(Stored data entries)
[Start of Attachment]

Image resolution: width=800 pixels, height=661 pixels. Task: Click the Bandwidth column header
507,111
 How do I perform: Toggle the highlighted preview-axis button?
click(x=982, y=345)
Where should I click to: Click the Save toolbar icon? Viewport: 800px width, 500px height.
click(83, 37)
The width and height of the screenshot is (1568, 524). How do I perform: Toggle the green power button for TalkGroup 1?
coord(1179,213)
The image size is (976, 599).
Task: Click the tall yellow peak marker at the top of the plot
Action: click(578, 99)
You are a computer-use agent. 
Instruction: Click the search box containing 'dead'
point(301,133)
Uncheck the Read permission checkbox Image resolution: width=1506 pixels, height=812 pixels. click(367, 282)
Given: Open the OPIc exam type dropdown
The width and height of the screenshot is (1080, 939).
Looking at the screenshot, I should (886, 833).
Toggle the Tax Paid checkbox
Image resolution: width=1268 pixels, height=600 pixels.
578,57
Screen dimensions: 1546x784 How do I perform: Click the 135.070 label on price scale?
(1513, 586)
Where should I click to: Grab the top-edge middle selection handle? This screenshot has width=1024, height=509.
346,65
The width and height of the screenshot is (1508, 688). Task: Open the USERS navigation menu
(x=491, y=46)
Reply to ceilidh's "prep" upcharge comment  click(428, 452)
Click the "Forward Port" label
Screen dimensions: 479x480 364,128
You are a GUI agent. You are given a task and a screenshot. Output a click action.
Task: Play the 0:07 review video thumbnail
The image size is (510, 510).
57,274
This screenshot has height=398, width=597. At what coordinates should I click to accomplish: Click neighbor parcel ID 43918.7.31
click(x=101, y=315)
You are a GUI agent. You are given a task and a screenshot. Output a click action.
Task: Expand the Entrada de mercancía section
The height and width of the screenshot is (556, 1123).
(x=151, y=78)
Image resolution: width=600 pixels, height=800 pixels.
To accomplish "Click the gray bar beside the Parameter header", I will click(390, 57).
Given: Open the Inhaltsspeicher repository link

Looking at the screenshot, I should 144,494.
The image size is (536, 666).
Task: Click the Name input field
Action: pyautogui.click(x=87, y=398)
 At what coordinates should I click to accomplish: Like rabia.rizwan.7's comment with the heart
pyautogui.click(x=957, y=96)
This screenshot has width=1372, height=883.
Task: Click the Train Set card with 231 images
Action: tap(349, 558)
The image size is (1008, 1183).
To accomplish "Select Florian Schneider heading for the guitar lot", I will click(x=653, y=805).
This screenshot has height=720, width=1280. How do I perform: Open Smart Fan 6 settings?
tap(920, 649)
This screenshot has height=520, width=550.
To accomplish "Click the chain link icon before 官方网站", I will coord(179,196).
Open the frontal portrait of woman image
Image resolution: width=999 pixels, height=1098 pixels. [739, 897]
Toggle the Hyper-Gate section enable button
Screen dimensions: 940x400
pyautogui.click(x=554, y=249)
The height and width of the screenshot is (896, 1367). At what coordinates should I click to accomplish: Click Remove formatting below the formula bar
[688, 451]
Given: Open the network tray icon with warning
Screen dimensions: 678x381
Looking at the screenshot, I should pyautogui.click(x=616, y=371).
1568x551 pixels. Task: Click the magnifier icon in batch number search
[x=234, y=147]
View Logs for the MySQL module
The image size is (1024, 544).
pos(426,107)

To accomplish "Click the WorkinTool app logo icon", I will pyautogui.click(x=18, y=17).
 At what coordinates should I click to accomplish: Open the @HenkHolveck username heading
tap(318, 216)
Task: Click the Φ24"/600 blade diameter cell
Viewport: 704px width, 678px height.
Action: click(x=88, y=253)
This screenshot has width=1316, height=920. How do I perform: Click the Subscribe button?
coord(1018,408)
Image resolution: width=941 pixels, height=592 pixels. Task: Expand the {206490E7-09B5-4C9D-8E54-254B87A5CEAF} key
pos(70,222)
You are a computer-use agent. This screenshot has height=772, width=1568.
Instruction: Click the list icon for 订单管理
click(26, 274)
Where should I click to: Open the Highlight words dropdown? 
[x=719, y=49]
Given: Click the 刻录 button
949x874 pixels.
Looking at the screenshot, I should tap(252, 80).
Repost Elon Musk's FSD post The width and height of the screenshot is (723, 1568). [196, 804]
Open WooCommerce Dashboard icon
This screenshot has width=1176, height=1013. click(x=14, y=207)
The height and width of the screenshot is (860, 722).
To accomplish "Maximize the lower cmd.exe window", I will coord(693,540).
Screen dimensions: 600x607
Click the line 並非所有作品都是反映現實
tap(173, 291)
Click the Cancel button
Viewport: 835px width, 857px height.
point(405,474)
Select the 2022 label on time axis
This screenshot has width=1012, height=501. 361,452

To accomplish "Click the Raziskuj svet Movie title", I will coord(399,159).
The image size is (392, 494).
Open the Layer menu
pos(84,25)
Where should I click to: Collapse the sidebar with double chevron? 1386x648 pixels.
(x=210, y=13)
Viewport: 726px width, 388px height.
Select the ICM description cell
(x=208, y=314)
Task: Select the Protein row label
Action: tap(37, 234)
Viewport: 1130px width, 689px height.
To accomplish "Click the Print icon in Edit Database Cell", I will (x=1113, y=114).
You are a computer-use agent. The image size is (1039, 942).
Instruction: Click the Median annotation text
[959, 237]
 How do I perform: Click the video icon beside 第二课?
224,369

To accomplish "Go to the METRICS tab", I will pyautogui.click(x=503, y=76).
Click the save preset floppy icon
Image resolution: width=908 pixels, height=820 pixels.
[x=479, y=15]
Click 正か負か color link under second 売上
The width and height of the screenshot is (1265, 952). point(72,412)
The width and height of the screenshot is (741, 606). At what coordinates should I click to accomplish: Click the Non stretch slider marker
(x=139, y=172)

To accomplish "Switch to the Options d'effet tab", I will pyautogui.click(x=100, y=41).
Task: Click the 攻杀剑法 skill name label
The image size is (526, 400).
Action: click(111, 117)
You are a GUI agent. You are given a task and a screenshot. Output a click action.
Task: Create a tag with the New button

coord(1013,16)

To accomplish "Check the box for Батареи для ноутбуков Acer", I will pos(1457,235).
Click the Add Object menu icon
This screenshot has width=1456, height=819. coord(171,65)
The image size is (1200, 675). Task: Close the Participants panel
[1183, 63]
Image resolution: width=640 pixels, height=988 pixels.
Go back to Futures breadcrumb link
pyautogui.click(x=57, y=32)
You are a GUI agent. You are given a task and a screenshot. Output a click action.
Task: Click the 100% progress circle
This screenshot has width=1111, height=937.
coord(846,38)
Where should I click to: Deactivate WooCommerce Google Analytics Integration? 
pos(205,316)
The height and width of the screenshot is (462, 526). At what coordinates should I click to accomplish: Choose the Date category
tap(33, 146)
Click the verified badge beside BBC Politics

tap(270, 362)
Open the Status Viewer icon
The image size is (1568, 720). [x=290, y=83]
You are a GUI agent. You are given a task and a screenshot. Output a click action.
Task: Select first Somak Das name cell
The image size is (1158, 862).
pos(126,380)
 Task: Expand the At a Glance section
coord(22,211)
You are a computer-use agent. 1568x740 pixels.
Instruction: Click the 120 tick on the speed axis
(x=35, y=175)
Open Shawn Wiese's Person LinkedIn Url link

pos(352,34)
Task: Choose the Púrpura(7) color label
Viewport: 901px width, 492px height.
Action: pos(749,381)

[End of Attachment]

### Exercise requirements
How many lines in the records hold the string "computer"? Reply with the number only.

### Result of the task
4